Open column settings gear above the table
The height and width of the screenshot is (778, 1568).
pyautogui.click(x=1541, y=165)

★ ★ ★

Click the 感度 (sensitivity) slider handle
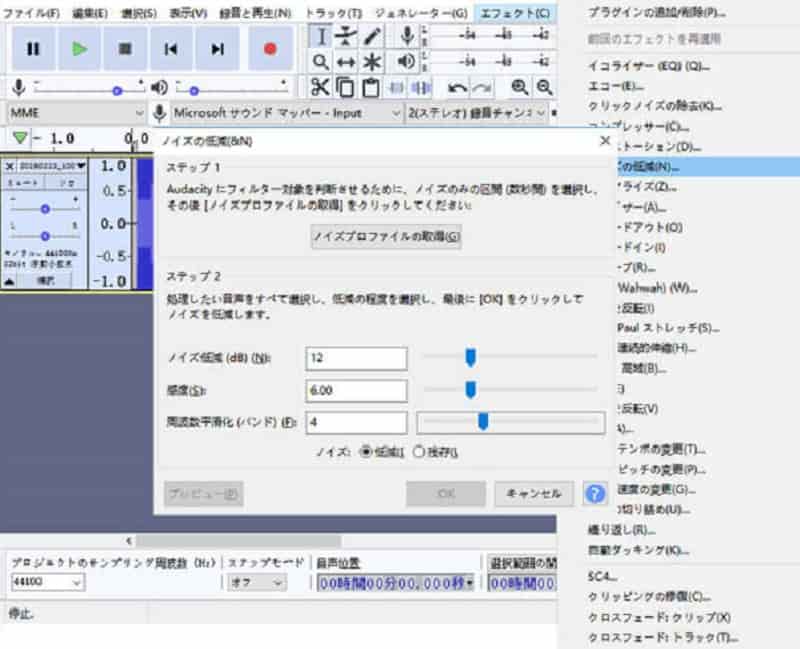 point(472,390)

★ ★ ★

→ Aim of the task: Can you set out the data between the lines containing "Open column settings gear above the table" and "pyautogui.click(x=1541, y=165)", inclusive, as a numbered list with any blank lines omitted?

→ Output of the task:
1. Open column settings gear above the table
2. The height and width of the screenshot is (778, 1568).
3. pyautogui.click(x=1541, y=165)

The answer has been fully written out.